INFORMATION:
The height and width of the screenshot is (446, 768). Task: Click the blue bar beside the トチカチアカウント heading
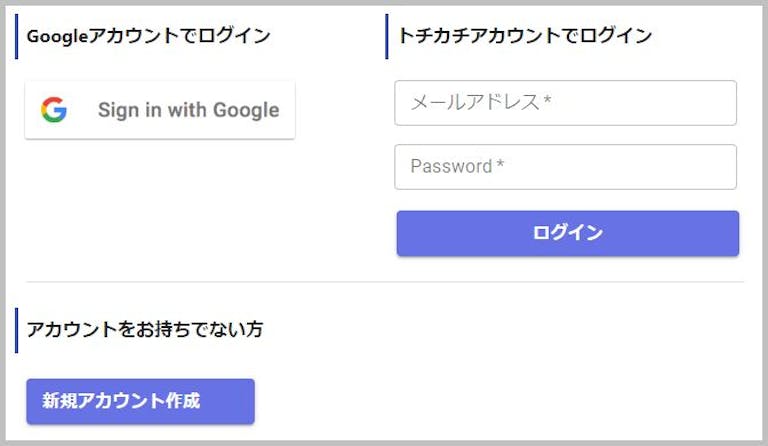tap(387, 36)
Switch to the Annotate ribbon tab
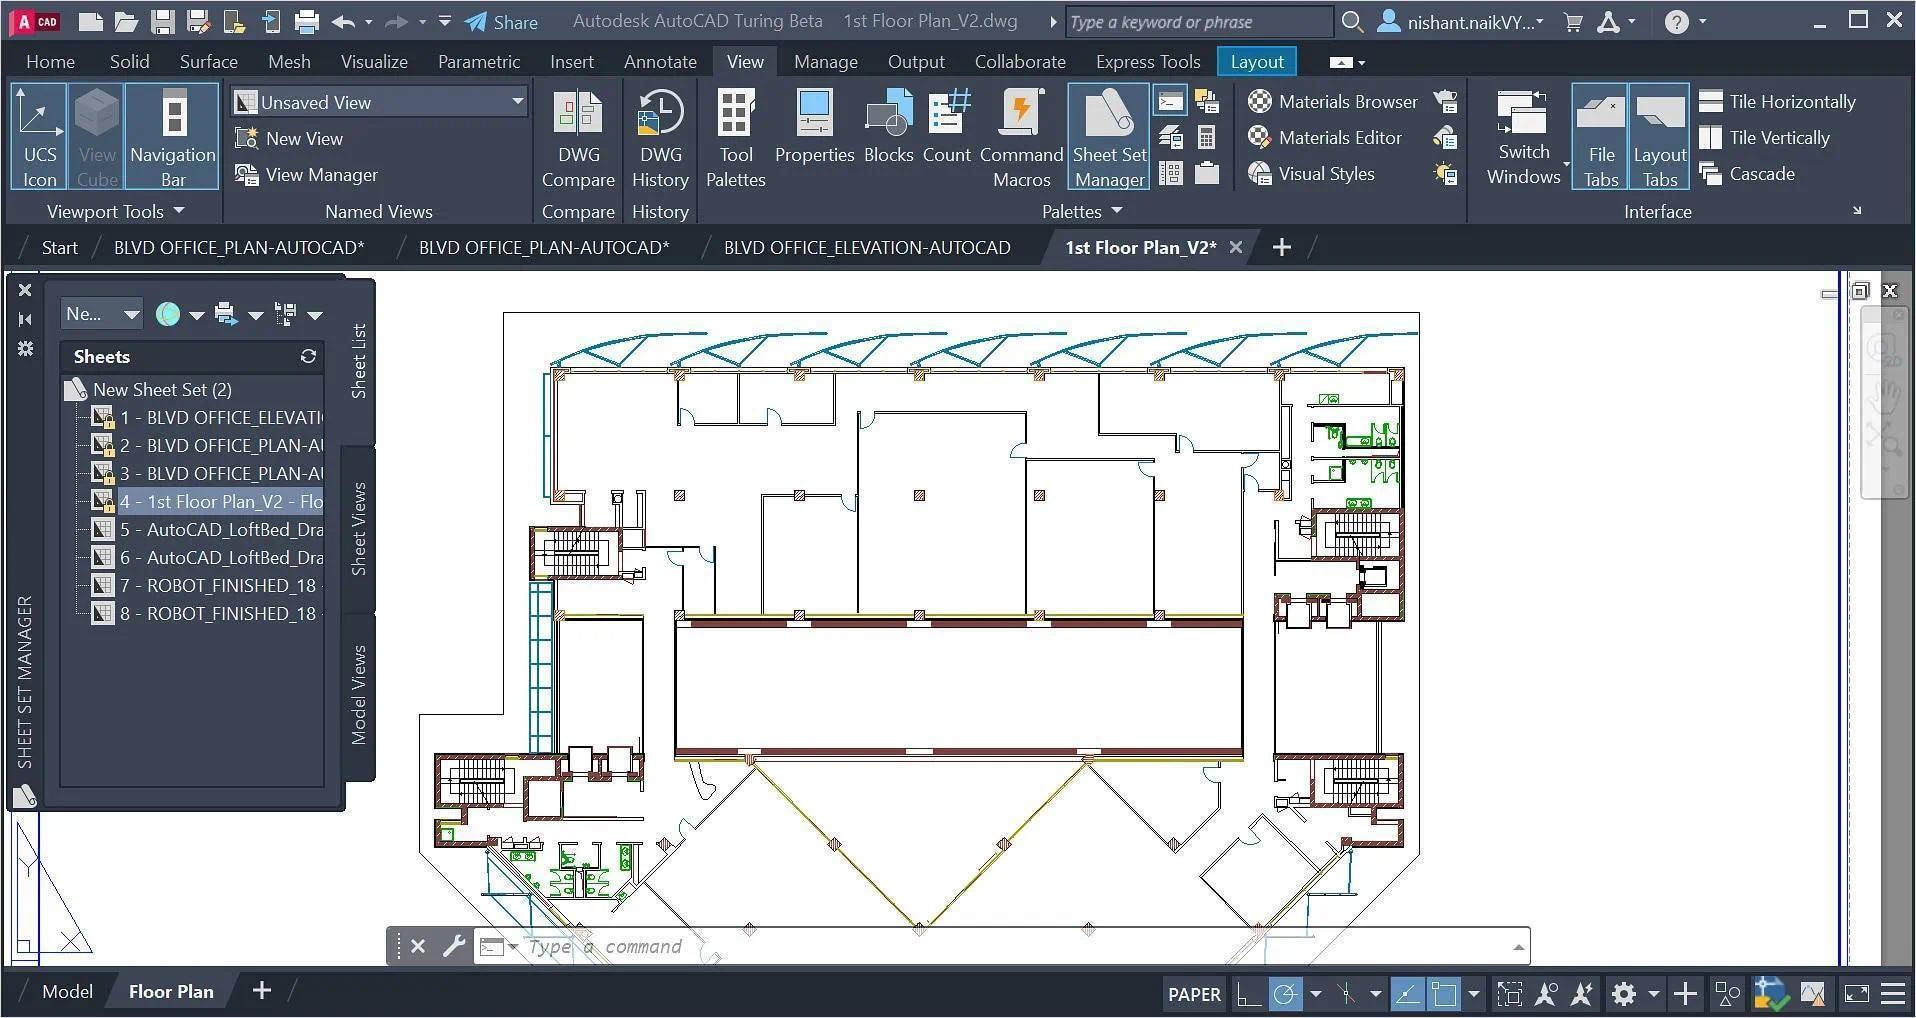Image resolution: width=1916 pixels, height=1018 pixels. [660, 62]
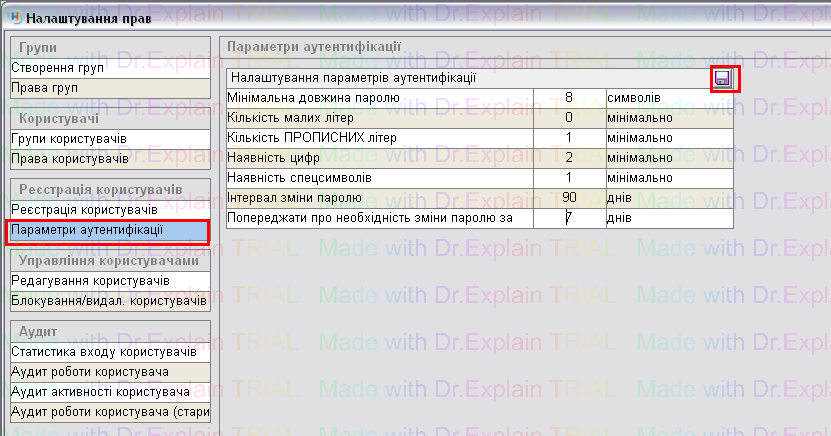Viewport: 831px width, 436px height.
Task: Click lowercase letters count field
Action: coord(568,118)
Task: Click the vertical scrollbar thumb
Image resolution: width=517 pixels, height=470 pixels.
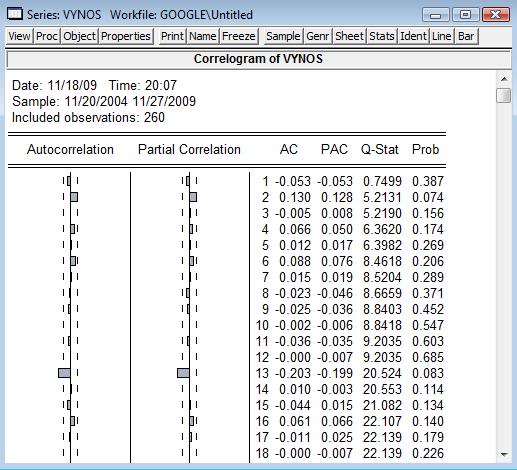Action: (503, 95)
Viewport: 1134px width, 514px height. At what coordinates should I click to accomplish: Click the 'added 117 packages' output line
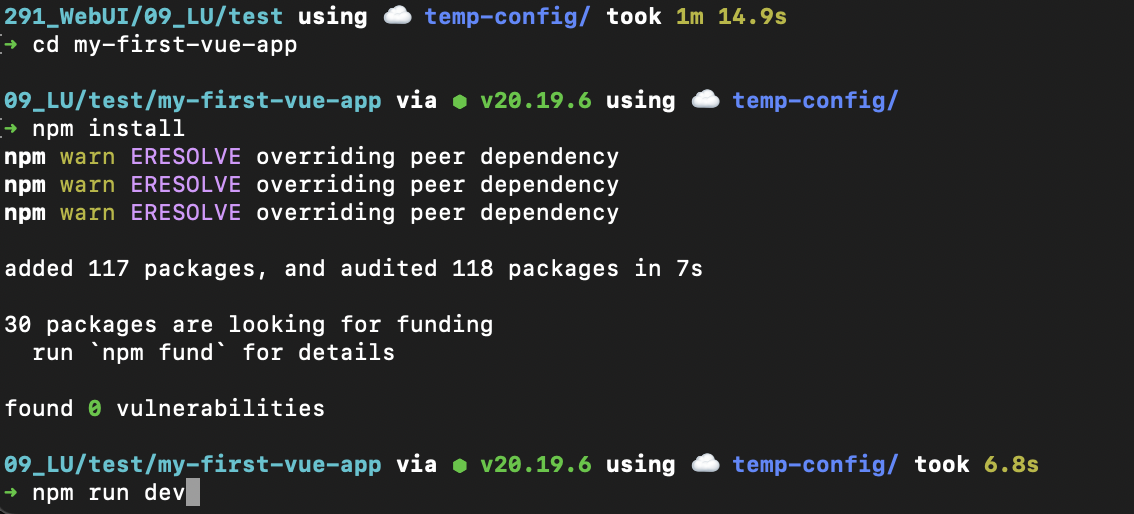[x=353, y=268]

EXERCISE: Give back all of the material exactly, though without the images it contains.

EXPECTED OUTPUT:
The height and width of the screenshot is (446, 768). Task: Click the blue bar beside the トチカチアカウント heading
tap(387, 36)
Switch to the Annotate ribbon tab
Image resolution: width=1916 pixels, height=1018 pixels. [660, 62]
Viewport: 831px width, 436px height.
Task: Click lowercase letters count field
Action: coord(568,118)
Task: Click the vertical scrollbar thumb
Image resolution: width=517 pixels, height=470 pixels.
Action: (503, 95)
Viewport: 1134px width, 514px height. At what coordinates should I click to accomplish: Click the 'added 117 packages' output line
[x=353, y=268]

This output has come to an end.